Selon le Wall Street Journal, la marine américaine aurait subi des attaques informatiques grave auprès de ses sous-traitants. Washington accuserait de nouveau la Chine.

Selon un rapport de Richard Spencer, secrétaire à la marine des États-Unis, des attaques informatiques ont touché la marine américaine et affecté la confidentialité de certaines informations.

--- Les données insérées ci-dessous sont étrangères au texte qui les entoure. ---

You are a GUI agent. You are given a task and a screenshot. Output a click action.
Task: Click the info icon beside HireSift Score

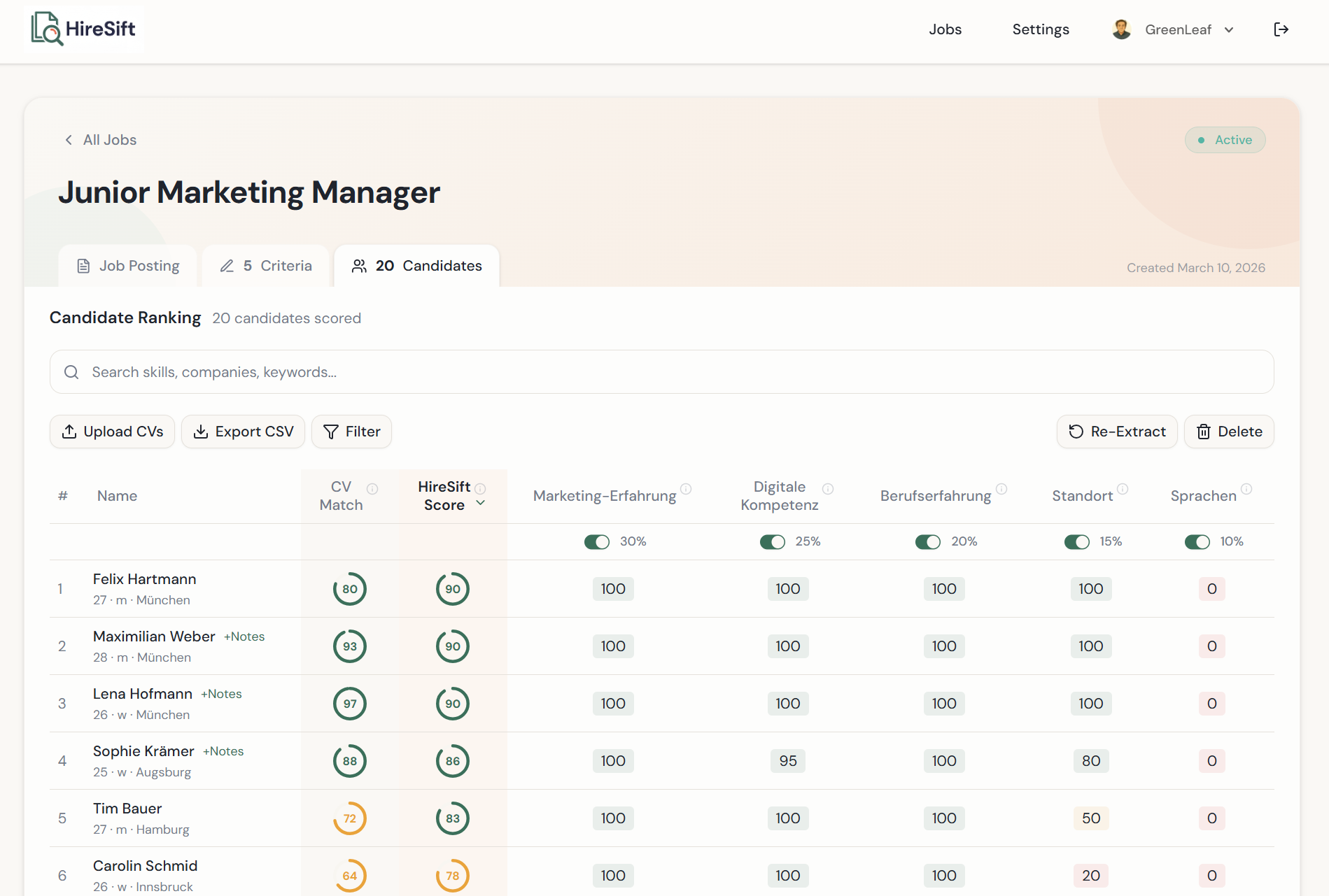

L’Américain écrit dans un rapport consulté par le Wall Street Journal : « Les menaces contre nos réseaux informatiques ne sont pas nouvelles, mais les attaques pour voler des informations sensibles augmentent en nombre et en sophistications  ». Le journal new-yorkais, grâce à ce rapport interne et à la confirmation apportée par des experts, affirme que la marine aurait été attaquée avec succès par des attaquants chinois.

« les attaques augmentent en nombre et en sophistications  »

Ces attaques, attribuées officieusement, auraient ciblé les sous-traitants de la marine. Durant les 18 derniers mois, les attaquants ont pu se récupérer des informations particulièrement sensibles à l’instar de plans de missile, des données de maintenance des bateaux américains, etc. Les sociétés infectées sont de tailles diverses et ne seraient pas toutes capables de sécuriser suffisamment leur réseau informatique. Le Pentagone, par la voix du secrétaire à la marine, a engagé une procédure de vérification et sécurisation de ces entreprises appelées defense contractors et véritables maillon faible de la défense.

Un navire LCAC abordant l’USS Richard Bonhomme au Japon, 2016 COMSEVENTHFLT

Les autorités chinoises ont déjà nié toutes implications dans les attaques selon le quotidien américain. L’affaire s’ajoute aux différents épisodes de la guerre informatique entre Pékin et Washington qui a repris en intensité ces derniers mois. Une guerre que Washington dénonce fermement en attribuant fréquemment et rapidement les attaques à la Chine.

Rob Joyce, de la NSA, s’exprimait mardi dernier pour dénoncer l’augmentation de la menace cyber Chinoise. Le conseiller auprès du directeur de l’agence alertait des risques courus par les États-Unis face à l’offensive chinoise qui « se prépositionnerait  ». Des propos qui n’ont pas été démentis par la NSA qui a confirmé des attaques contre les secteurs sensibles : énergie, économie, transport et santé. Ces déclarations et révélations rentrent dans un agenda plus large porté également par la justice, qui poursuit de nombreux Chinois, et les représentants du commerce américain.